Although we've held open technical calls about RTSC, there is little external visibility of the day-to-day technical discussions and roadmap plans. The RTSC team has been using an TI internal mailing list for support and technical discussions. We plan to transition support traffic to the eclipse news group and design discussions/feature requests to Bugzilla.

The current TI product development process does track product requirements in its bug tracking system (ClearQuest); separate requirements documents and tracking tools are used in conjunction with this bug database. This "process discontinuity" needs to be bridged in order to maintain our ISO compliance and minimize the impact to existing TI development processes.

Next steps include

  • migration & integration of existing TI internal ClearQuest RTSC bug database to Bugzilla

Migration of current open issues to Bugzilla should be relatively easy, but it's important that we build an automated means to "push" internally filed bugs to the RTSC project's Bugzilla database. Again, some bugs may contain TI proprietary information so we will not be able to always use Bugzilla, but unless we have a way to easily review and publish bugs, laziness will prevent complete transparency. We hope to get current issues into the Bugzilla data base by years end; full automation may take a bit longer, however.

Meritocracy

Diversity

The initial team of committers is made up entirely of TI engineers. This is something we hope to change next year as we transition the XDCtools development to the Eclipse infrastructure.

Increasing diversity is, as a practical matter, largely blocked until we can get the XDCtools code base available on the Eclipse servers.

Compliance with the Purposes

RTSC is extensible and allows the user to integrate a wide range of SDKs and 3rd party tools. The XDCtools product itself consists of over 125 RTSC packages. Many of these packages provide a "bridge" to commonly used embedded tools (e.g., MinGW and gcc compiler tool chains) and serve as exemplars for extensions to other tools chains.

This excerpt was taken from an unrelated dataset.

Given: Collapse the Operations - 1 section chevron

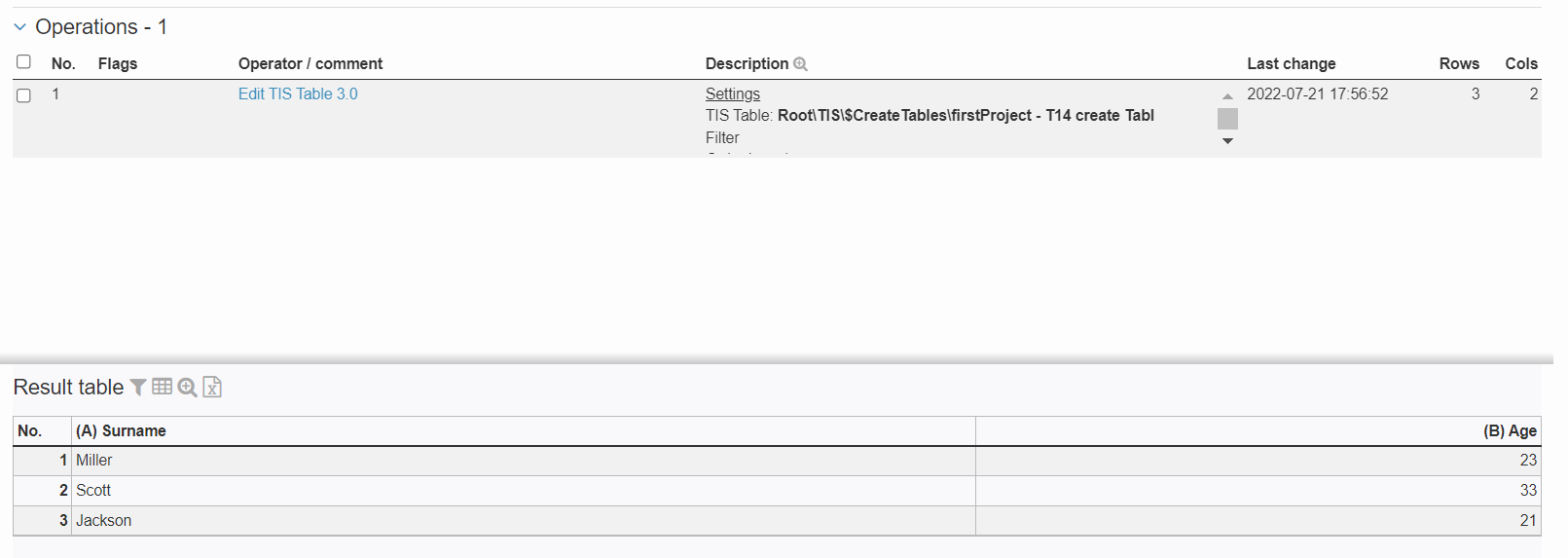Looking at the screenshot, I should [20, 27].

Greenhills, for example, has created RTSC packages that enable the use of the Greenhills toolchain within the RTSC environment. This allows anyone in the community to easily deploy and manage target content pre-built with the Greenhills tools.

End user community and adoption.

Even though the RTSC project is still in incubation, the starting code base for the RTSC project is is code the TI's XDCtools product. This product has been in continuous development/refinement and use since 2001. The XDCtools are the foundation tools used to create and use several of TI's most popular embedded target content products, including DSP/BIOS and Codec Engine.

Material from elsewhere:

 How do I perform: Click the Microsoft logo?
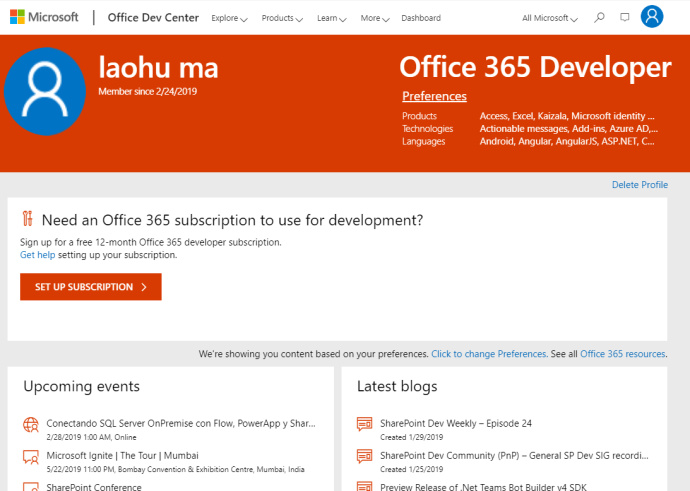point(44,17)
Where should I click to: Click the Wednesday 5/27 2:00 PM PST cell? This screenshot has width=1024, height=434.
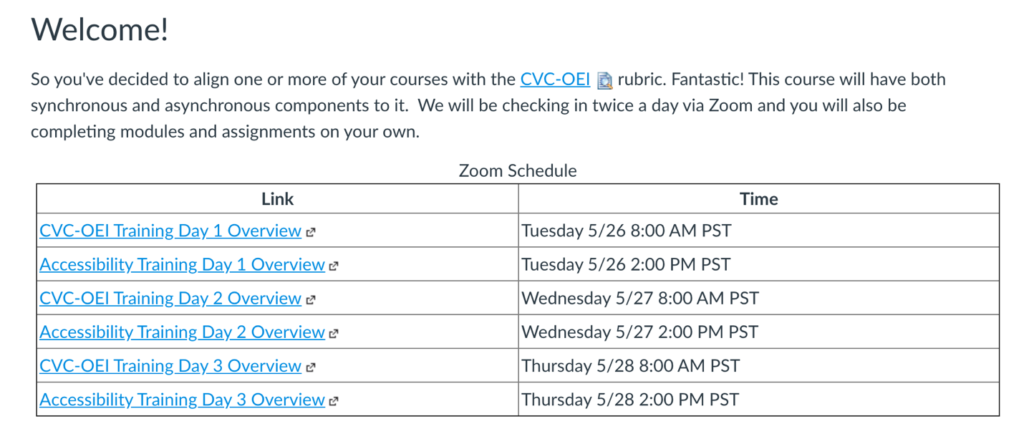pyautogui.click(x=640, y=332)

Within TI, XDCtools is actively being used with a fair amount of activity within our internal bug tracking system and support mailing lists.

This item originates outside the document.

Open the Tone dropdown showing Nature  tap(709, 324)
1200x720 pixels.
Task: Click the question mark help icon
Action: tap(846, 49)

  • we currently have 442 open bugs against the XDCtools (mostly minor!),
  • it is not uncommon to have 1 or 2 threads per week on our internal "rtsc_champs" mail list, and
  • in the first 20 days of august 2008, I've posted 32 messages to this list

Although we have had several very positive deep technical reviews by external companies (Nokia, Ericsson, and Huawei), external adoption has yet to occur. Ericcson, in particular, was very positive and requested that these tools be made open source. The risk of being tied to TI proprietary technology as well as the risk that TI might stop support of these tools, made it impossible for Ericcson to adopt and depend on these tools. Our hope is that by making these tools available to the community and integrating them into the Eclipse environment, we can attract contributors from other companies. This will greatly facilitate community adoption.

Commercial community and adoption

TI currently ships several products based on the XDCtools (the product associated with the RTSC project)

Compliance with the Roadmap

Board Assistance

The board has already been very helpful in clearing sticky licensing issues that had the potential to significantly hamper commercial adoption of the runtime elements provided by RTSC. At this time, the ball's entirely in our court.